> **Task statement**: Starting at the line with "The height and width of the screenshot is (720, 1280)." and ending at the line with "The height and width of the screenshot is (657, 840).", print exactly the lines of the entries below. Pictures do not belong in the copy.
━━━━━━━━
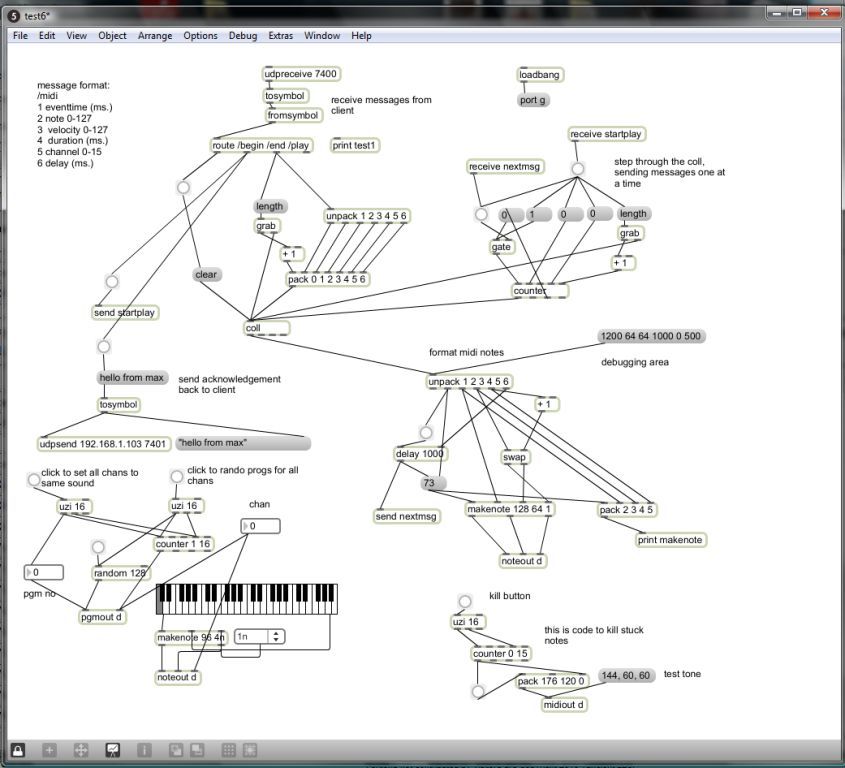The image size is (845, 768).
Task: Click the kill button bang
Action: point(465,600)
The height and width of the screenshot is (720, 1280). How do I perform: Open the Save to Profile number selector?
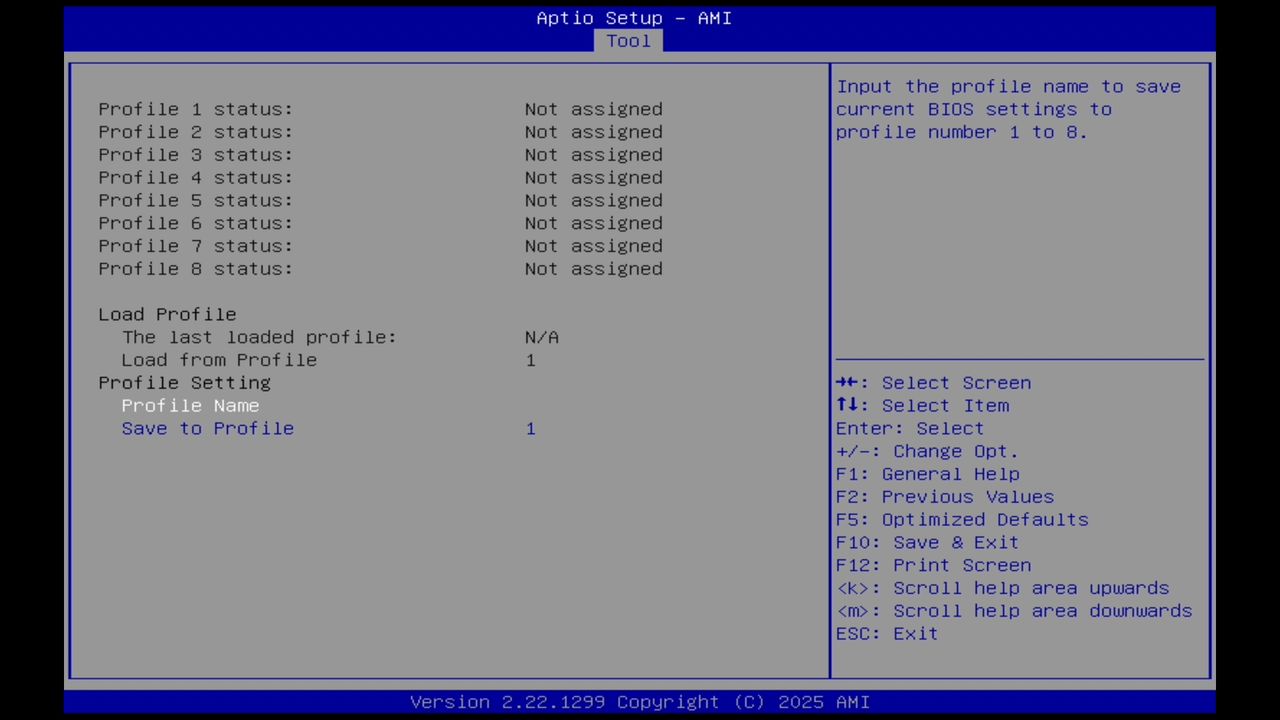(530, 428)
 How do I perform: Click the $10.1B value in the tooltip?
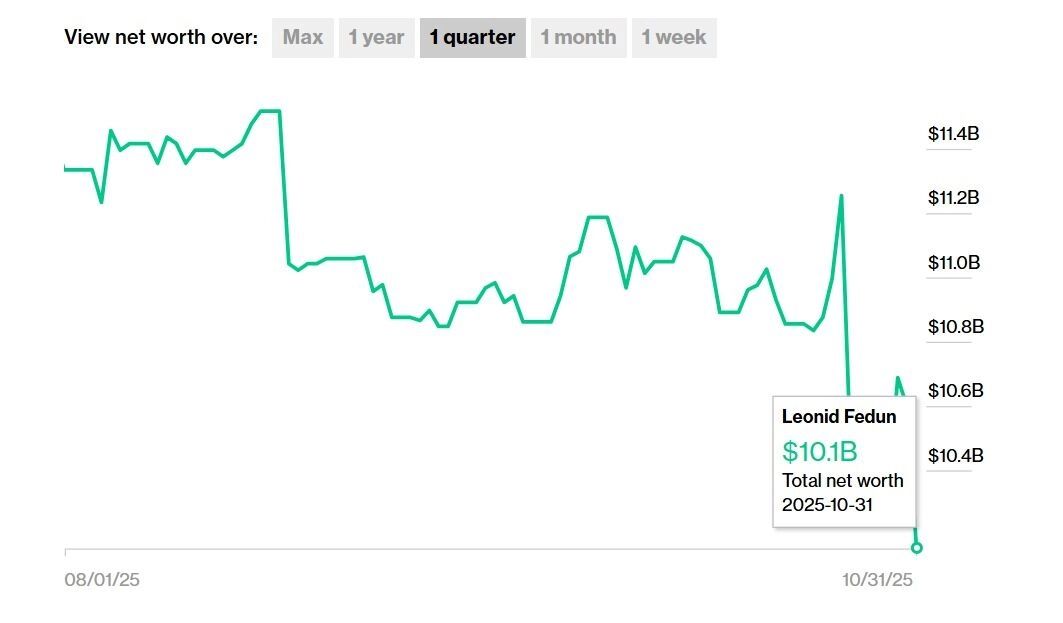point(819,451)
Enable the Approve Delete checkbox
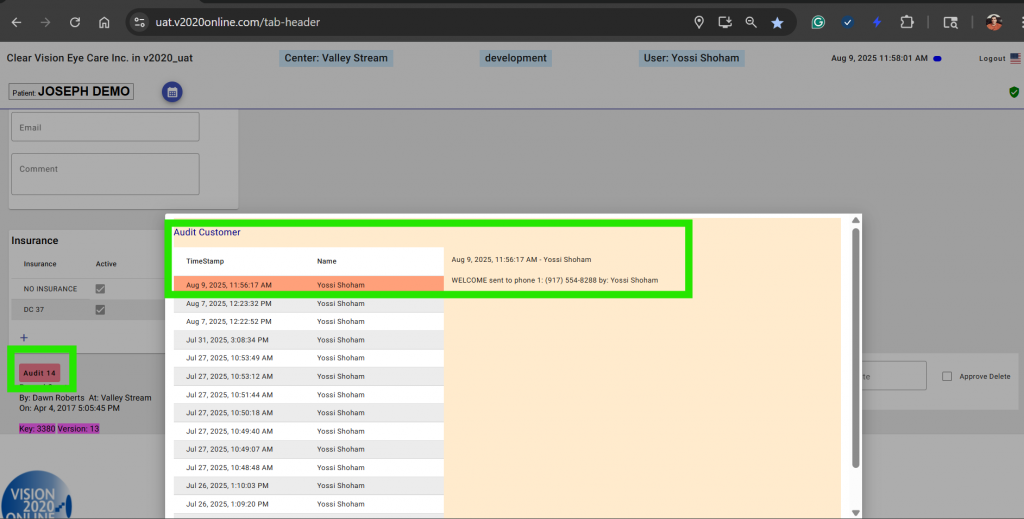Screen dimensions: 1024x519 947,376
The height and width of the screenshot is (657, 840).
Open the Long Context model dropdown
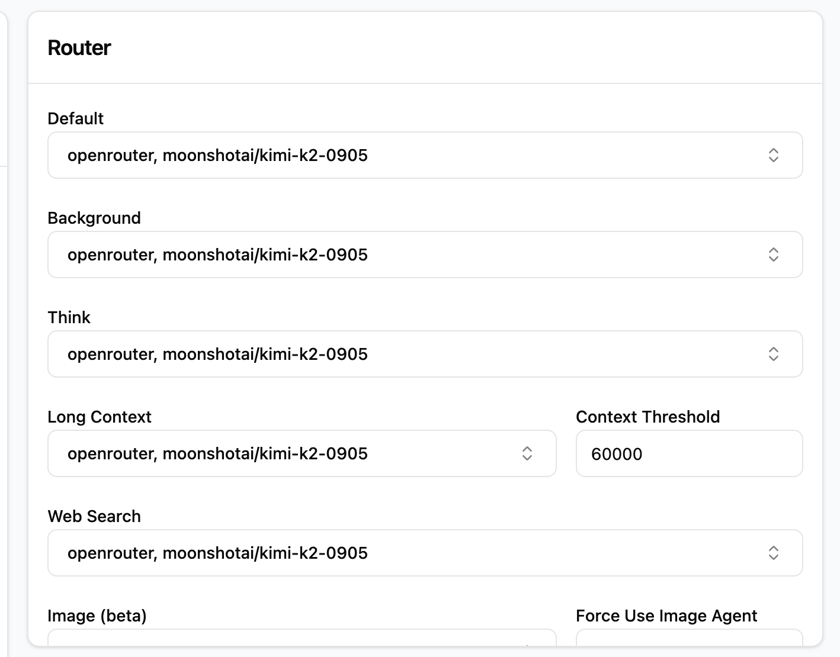[x=302, y=453]
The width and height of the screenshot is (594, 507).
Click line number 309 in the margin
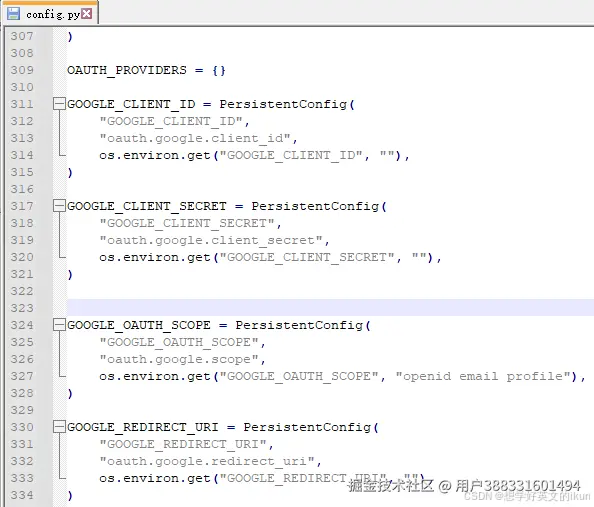(22, 70)
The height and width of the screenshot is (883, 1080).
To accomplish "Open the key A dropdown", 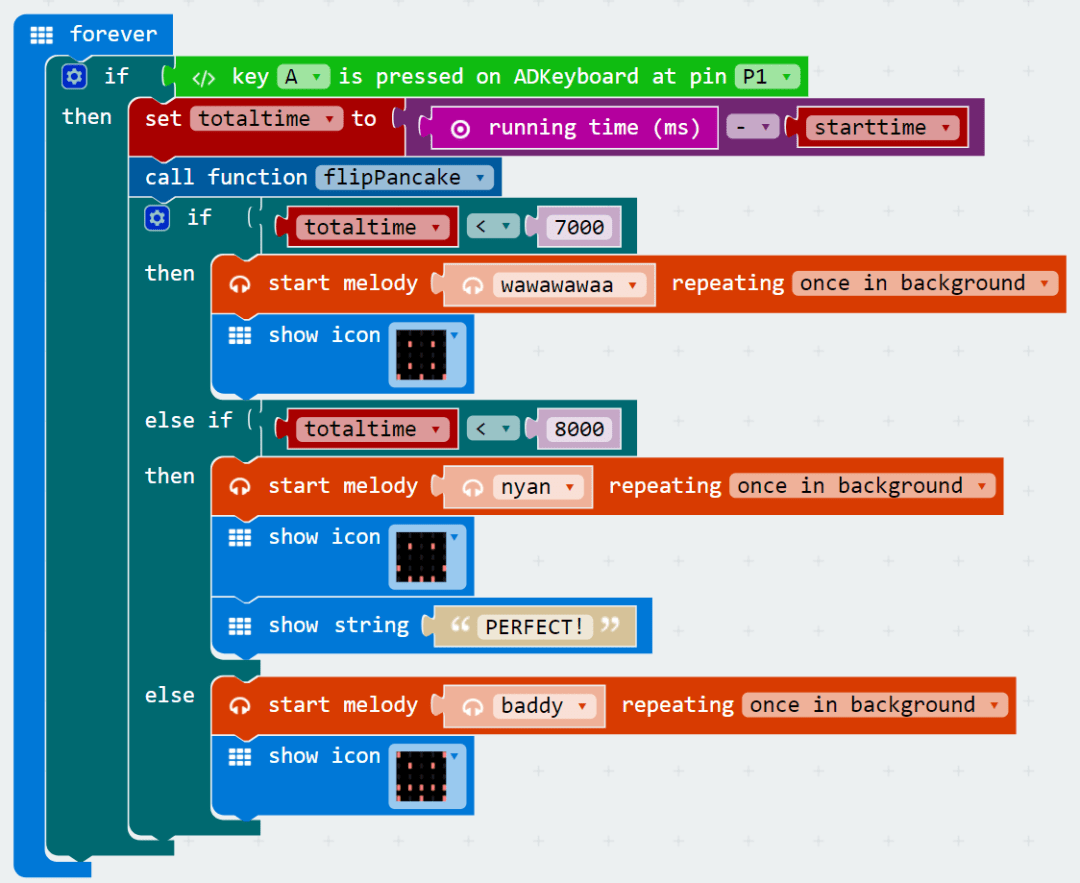I will point(304,76).
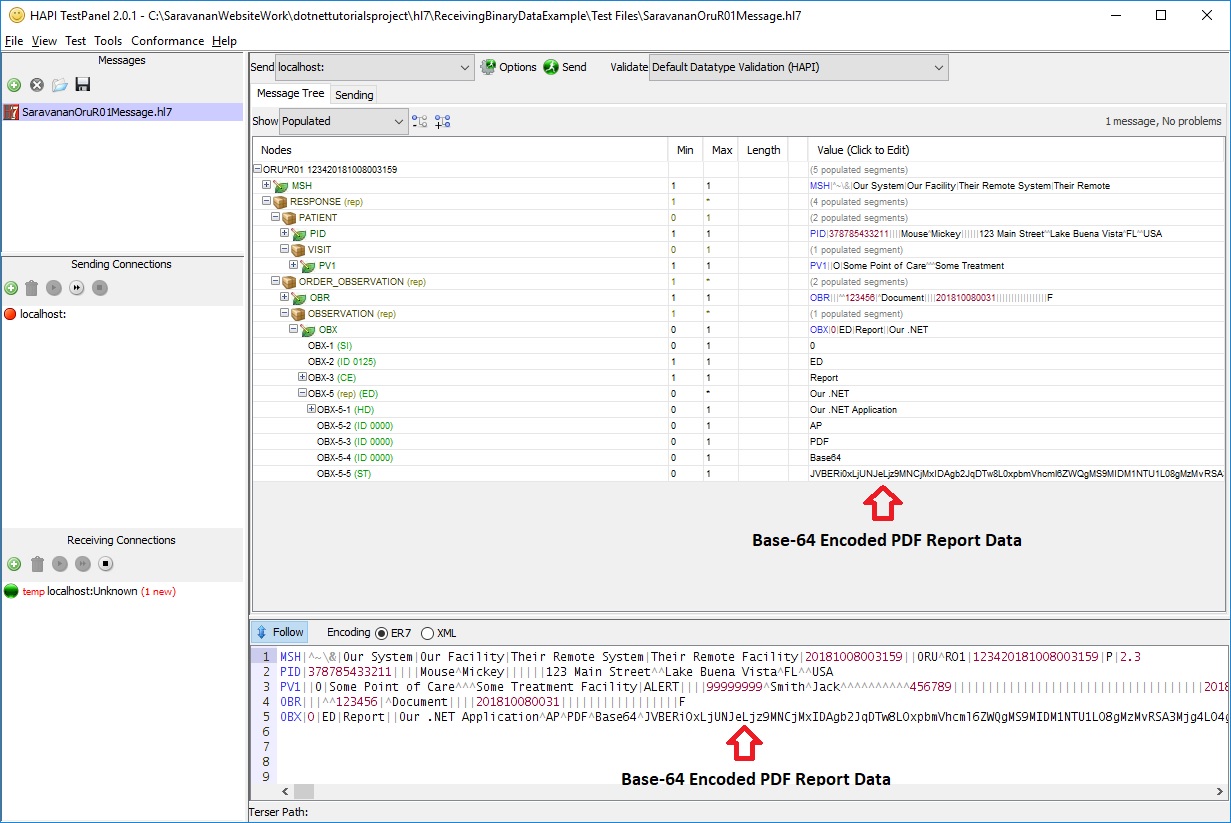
━━━━━━━━
> **Reply to the task**:
The height and width of the screenshot is (720, 1280). How do I perform: Open the Save to Profile number selector?
(530, 428)
 How do I perform: Click the $10.1B value in the tooltip?
point(819,451)
Enable the Approve Delete checkbox
Screen dimensions: 1024x519 947,376
The height and width of the screenshot is (657, 840).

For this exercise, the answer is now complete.